Do you really do data mining (as in: classification, clustering, anomaly detection), or is "data mining" for you any reporting on the data? In the latter case, all the "modern data mining tools" will disappoint you, because they serve a different purpose.
Have you used the indexing functionality of Postgres well? Your scenario sounds as if selection and aggregation are most of the work, and SQL databases are excellent for this - if well designed.
For example, materialized views and triggers can be used to process data into a scheme more usable for your reporting.
There are a thousand ways to approach this issue but I think that the path of least resistance for you would be postgres replication. Check out this Postgres replication tutorial for a quick, proof-of-concept. (There are many hits when you Google for postgres replication and that link is just one of them.) Here is a link documenting streaming replication from the PostgreSQL site's wiki.
I am suggesting this because it meets all of your criteria and also stays withing the bounds of the technology you're familiar with. The only learning curve would be the replication part.
Replication solves your issue because it would create a second database which would effectively become your "read-only" db which would be updated via the replication process. You would keep the schema the same but your indexing could be altered and reports/dashboards customized. This is the database you would query. Your main database would be your transactional database which serves the users and the replicated database would serve the stakeholders.
This is a wide topic, so please do your diligence and research it. But it's also something that can work for you and can be quickly turned around.

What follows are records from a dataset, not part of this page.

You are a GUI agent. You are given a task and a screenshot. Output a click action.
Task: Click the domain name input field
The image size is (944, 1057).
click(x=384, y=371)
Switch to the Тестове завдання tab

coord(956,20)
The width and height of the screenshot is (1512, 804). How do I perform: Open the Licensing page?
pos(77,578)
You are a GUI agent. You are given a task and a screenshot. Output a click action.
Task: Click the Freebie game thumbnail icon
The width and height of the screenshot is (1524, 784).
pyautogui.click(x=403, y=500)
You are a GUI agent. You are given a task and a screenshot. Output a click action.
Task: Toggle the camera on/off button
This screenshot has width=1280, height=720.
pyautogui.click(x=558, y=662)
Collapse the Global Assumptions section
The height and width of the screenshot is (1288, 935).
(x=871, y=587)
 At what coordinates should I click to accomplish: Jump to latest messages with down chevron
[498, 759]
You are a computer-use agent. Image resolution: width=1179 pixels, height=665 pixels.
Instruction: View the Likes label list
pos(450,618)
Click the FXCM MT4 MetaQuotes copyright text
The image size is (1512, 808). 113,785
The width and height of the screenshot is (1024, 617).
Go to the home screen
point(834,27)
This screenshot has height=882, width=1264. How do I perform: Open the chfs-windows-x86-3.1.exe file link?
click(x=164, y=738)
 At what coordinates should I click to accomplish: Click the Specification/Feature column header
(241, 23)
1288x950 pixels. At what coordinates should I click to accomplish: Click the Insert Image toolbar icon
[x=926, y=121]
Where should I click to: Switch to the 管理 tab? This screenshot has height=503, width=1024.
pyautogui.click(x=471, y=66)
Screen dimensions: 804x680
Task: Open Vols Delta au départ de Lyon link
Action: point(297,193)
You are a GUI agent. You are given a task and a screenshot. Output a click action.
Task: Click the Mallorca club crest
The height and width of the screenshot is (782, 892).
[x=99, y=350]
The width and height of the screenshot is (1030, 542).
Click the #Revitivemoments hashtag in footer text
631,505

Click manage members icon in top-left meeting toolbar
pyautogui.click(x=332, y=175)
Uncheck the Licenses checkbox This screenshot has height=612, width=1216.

If you really want try Data Mining with PostgreSQL there are some tools which can be used.
The very simple way is KNIME. It is easy to install. It has full featured Data Mining tools. You can access your data directly from database, process and save it back to database.
Hardcore way is MADLib. It installs Data Mining functions in Python and C directly in Postgres so you can mine with SQL queries.
Both projects are stable enough to try it.
For reporting, we use non-transactional (read only) database. We don't care about normalization. If I were you, I would use another database for reporting. I will desing the tables following OLAP principals, (star schema, snow flake), and use an ETL tool to dump the data periodically (may be weekly) to the read only database to start creating reports.
Reports are used for decision support, so they don't have to be in realtime, and usually don't have to be current. In other words it is acceptable to create report up to last week or last month.
I was reviewing some documents for making my database perform better and I came across with "OLAP" pre-aggregation term. I was wondering if OLAP is a tool or or methodology or approach. For example my DBMS is postgresql and I am working on a big databse. To speed up I have to use some aggregation and pre-aggregation methods. How OLAP can be helpful?
OLAP is a database role. When storing OLAP data in the db, typically you aren't running live transactional information off the db, but rather keeping it around for analytical and business intelligence reasons.
It isn't a tool. It isn't an approach either, since some approaches are needed for OLAP but some are helpful together in transactional environments as well.
In general you shouldn't think about speeding up an application by incorporating OLAP into it. Instead you would look at separating out reporting functions into a separate db server, and import the data periodically, and then separate data feeds from operation data stores, etc. This is a very different field than transactional application development.